The other difference in the browser implementation is that the rejection value (reason) is available for both events. For example:

let rejected;

window.onunhandledrejection = function(event) {
    console.log(event.type);                    // "unhandledrejection"
    console.log(event.reason.message);          // "Explosion!"
    console.log(rejected === event.promise);    // true
};

window.onrejectionhandled = function(event) {
    console.log(event.type);                    // "rejectionhandled"
    console.log(event.reason.message);          // "Explosion!"
    console.log(rejected === event.promise);    // true
};

rejected = Promise.reject(new Error("Explosion!"));

This code assigns both event handlers using the DOM Level 0 notation of onunhandledrejection and onrejectionhandled. (You can also use addEventListener("unhandledrejection") and addEventListener("rejectionhandled") if you prefer.) Each event handler receives an event object containing information about the rejected promise.
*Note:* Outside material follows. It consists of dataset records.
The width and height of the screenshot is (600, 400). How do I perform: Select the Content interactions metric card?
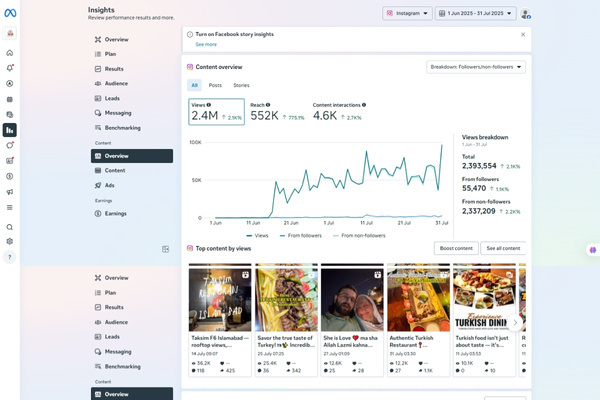pos(339,111)
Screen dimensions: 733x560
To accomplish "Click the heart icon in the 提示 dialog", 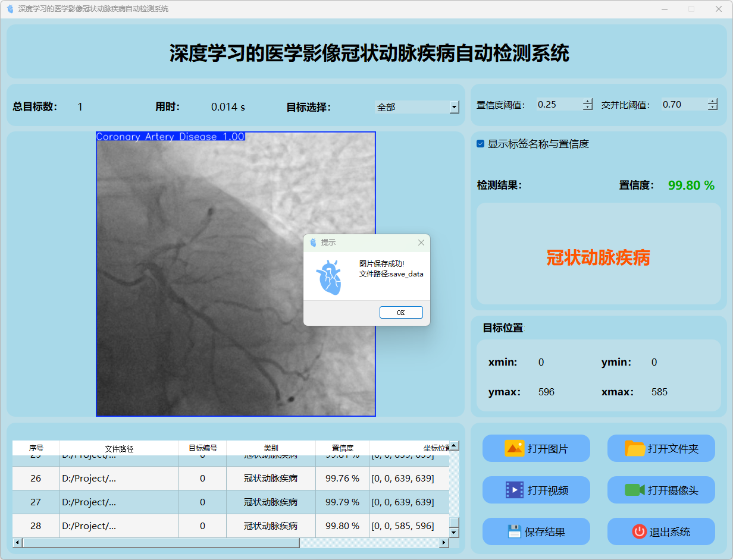I will (x=329, y=277).
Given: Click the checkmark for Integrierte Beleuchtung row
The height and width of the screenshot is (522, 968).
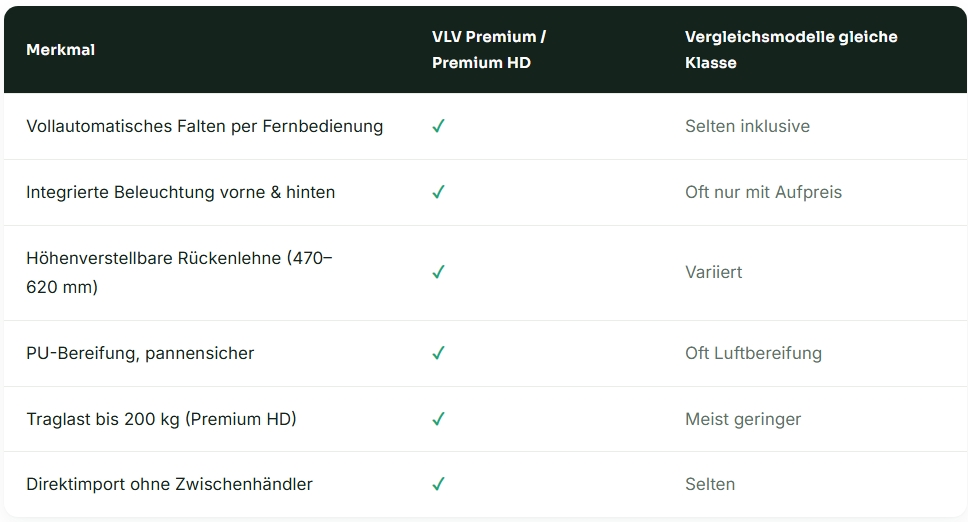Looking at the screenshot, I should point(438,193).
The typepromise, and reason properties are all available in both event handlers.

The code to keep track of unhandled rejections in the browser is very similar to the code for Node.js, too:

let possiblyUnhandledRejections = new Map();

// when a rejection is unhandled, add it to the map
window.onunhandledrejection = function(event) {
    possiblyUnhandledRejections.set(event.promise, event.reason);
};

window.onrejectionhandled = function(event) {
    possiblyUnhandledRejections.delete(event.promise);
};

setInterval(function() {

    possiblyUnhandledRejections.forEach(function(reason, promise) {
        console.log(reason.message ? reason.message : reason);

        // do something to handle these rejections
        handleRejection(promise, reason);
    });

    possiblyUnhandledRejections.clear();

}, 60000);

This implementation is almost exactly the same as the Node.js implementation. It uses the same approach of storing promises and their rejection values in a map and then inspecting them later. The only real difference is where the information is retrieved from in the event handlers.
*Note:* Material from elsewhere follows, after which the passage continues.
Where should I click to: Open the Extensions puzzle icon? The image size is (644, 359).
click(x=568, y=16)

Handling promise rejections can be tricky, but you’ve just begun to see how powerful promises can really be. It’s time to take the next step and chain several promises together.

Chaining Promises

To this point, promises may seem like little more than an incremental improvement over using some combination of a callback and the setTimeout() function, but there is much more to promises than meets the eye. More specifically, there are a number of ways to chain promises together to accomplish more complex asynchronous behaviour.
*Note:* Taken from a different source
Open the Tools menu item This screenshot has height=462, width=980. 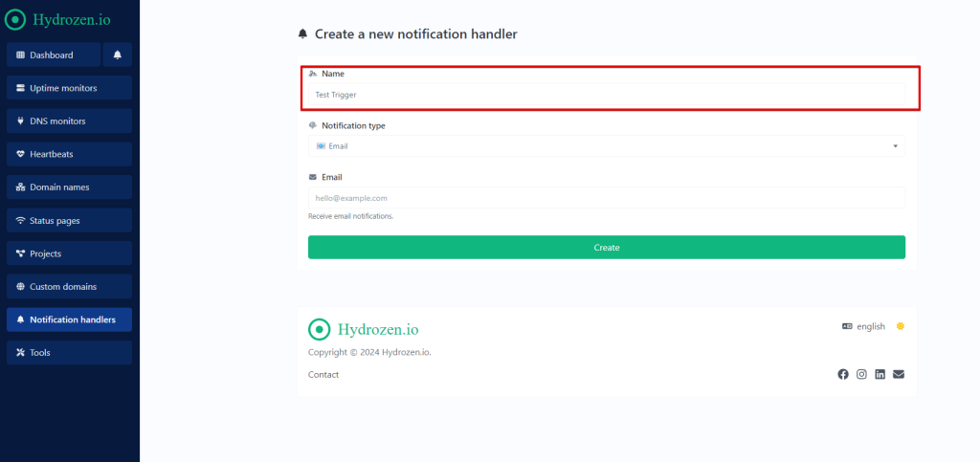click(69, 352)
Each call to then() or catch() actually creates and returns another promise. This second promise is resolved only once the first has been fulfilled or rejected. Consider this example:

let p1 = new Promise(function(resolve, reject) {
    resolve(42);
});

p1.then(function(value) {
    console.log(value);
}).then(function() {
    console.log("Finished");
});

The code outputs:

42
Finished

The call to p1.then() returns a second promise on which then() is called. The second then() fulfilment handler is only called after the first promise has been resolved. If you unchain this example, it looks like this:

let p1 = new Promise(function(resolve, reject) {
    resolve(42);
});

let p2 = p1.then(function(value) {
    console.log(value);
})

p2.then(function() {
    console.log("Finished");
});

In this unchained version of the code, the result of p1.then() is stored in p2, and then p2.then() is called to add the final fulfilment handler. As you might have guessed, the call to p2.then() also returns a promise. This example just doesn’t use that promise.

Catching Errors

Promise chaining allows you to catch errors that may occur in a fulfilment or rejection handler from a previous promise. For example:

let p1 = new Promise(function(resolve, reject) {
    resolve(42);
});

p1.then(function(value) {
    throw new Error("Boom!");
}).catch(function(error) {
    console.log(error.message);     // "Boom!"
});

In this code, the fulfillment handler for p1 throws an error. The chained call to the catch() method, which is on a second promise, is able to receive that error through its rejection handler. The same is true if a rejection handler throws an error:

let p1 = new Promise(function(resolve, reject) {
    throw new Error("Explosion!");
});

p1.catch(function(error) {
    console.log(error.message);     // "Explosion!"
    throw new Error("Boom!");
}).catch(function(error) {
    console.log(error.message);     // "Boom!"
});

Here, the executor throws an error then triggers the p1 promise’s rejection handler. That handler then throws another error that is caught by the second promise’s rejection handler. The chained promise calls are aware of errors in other promises in the chain.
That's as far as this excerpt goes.